The duration of isolated perfusion of approximately 60 min including 30 min of drug application was chosen in accordance with clinical studies and with results dealing with optimum conditions for ILP in the animal model (de Wilt et al, 1999). Throughout all experiments, animals lay supine on a heated operating pad and rectal temperature was maintained at 37.5–38.5°C. Animals breathed room air spontaneously.

Laser doppler flowmetry

A multi-channel laser Doppler perfusion monitor (semiconductor laser diode, wavelength 780 nm, output power 1–2.5 mW, cut-off frequency 15 Hz, Oxford Array, Oxford Optronix, Oxford, UK) was used to measure red blood cell flux (RBC flux). Details of this method have been described earlier by Kelleher et al (1995, 1998b). This method uses the Doppler shift (i.e. the frequency change that light undergoes when reflected by objects in motion, such as RBCs) and has been proposed to be a valid method for the monitoring of microcirculatory function in small, discrete tissue areas (for a review see Smits et al, 1986). The measured flux predominantly represents the RBC flux within the illuminated volume, regardless of flow direction, and is defined as the product of the local velocity and concentration of RBCs in the measured volume which encompasses a hemisphere with a radius of approximately 0.1 mm. RBC flux signals were obtained from up to two peripheral and one central locations within the tumour using needle probes (Model array NP, o.d. 0.4 mm). A small skin incision was made with a 24-gauge needle for insertion of the needle probe so that bleeding from the wound was minimised. Total backscattered light was also recorded during the monitoring period to optimise probe positioning, minimise tissue compression (which might impair circulatory function) and ensure a constant probe location. Flux artefacts, due to alteration of the probe position (e.g., as a result of movement), additionally result in sudden changes of the total backscattered light. In the few instances where this occurred, the flux values concerned were excluded from the final evaluation. At the end of the experiment, the laser Doppler probes were left in place, the animal given an overdose of anaesthetic, the cannula in the femoral artery disconnected from the perfusion equipment and the ‘biological zero’ laser Doppler signal was established and subtracted from flux values which were then expressed as relative RBC flux and represent percentage values related to the RBC flux value determined immediately prior to nifedipine application.

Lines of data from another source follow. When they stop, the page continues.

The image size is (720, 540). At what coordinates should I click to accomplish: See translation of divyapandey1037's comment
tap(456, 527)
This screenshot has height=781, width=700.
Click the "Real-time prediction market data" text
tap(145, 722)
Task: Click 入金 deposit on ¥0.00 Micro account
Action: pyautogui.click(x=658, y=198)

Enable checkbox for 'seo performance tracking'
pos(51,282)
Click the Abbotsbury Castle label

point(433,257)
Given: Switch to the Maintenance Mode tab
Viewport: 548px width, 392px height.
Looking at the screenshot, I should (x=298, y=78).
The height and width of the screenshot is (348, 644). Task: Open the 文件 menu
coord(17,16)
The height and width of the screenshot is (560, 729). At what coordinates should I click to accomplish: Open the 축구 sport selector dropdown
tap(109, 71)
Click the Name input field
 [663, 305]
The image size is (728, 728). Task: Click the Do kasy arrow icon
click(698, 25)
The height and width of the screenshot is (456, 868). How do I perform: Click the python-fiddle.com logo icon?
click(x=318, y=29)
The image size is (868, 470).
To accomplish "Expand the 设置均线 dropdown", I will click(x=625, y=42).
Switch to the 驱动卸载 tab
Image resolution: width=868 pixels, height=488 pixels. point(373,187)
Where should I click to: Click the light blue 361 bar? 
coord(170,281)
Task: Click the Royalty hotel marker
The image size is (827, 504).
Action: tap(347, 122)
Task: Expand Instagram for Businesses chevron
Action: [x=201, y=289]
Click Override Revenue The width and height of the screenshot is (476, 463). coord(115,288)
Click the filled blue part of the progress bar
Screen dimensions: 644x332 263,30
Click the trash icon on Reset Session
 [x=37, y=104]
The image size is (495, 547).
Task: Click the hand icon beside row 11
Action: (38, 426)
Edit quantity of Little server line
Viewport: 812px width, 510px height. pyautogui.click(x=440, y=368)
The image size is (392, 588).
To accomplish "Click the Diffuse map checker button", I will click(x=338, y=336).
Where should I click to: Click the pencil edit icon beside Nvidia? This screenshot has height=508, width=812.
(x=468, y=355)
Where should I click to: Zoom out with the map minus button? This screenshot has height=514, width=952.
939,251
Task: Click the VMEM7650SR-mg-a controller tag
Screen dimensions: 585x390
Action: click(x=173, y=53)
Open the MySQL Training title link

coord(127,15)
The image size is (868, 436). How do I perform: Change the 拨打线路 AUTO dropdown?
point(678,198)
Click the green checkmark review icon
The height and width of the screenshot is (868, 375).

Although, attempts were made to maintain the PP at a constant level during ILP, slight pressure changes (±5–10 mmHg) occurred. In order to assess whether changes in RBC flux were due to variations in PP or the result of nifedipine-induced vasodilation, the relative tumour vascular resistance (TVR) was calculated as a measure of the resistance to flow. The TVR was defined by the ratio of the MABP (or PP) and the RBC flux. This parameter is suitable for assessment of changes in the vascular diameter from variations in tumour blood flow.

Tumour oxygen tension

Mean tumour oxygen partial pressure (pO2) was assessed polarographically using a flexible O2-sensitive catheter electrode (length of the O2-sensitive cathode 5 mm, outer catheter diameter 0.35 mm, LICOX, GMS, Kiel-Mielkendorf, Germany) which was inserted into the centre of the tumour for continuous monitoring of tumour pO2. Before each experiment, the pO2 electrode was calibrated with room air in a chamber with constant temperature, taking the ambient barometric pressure into account.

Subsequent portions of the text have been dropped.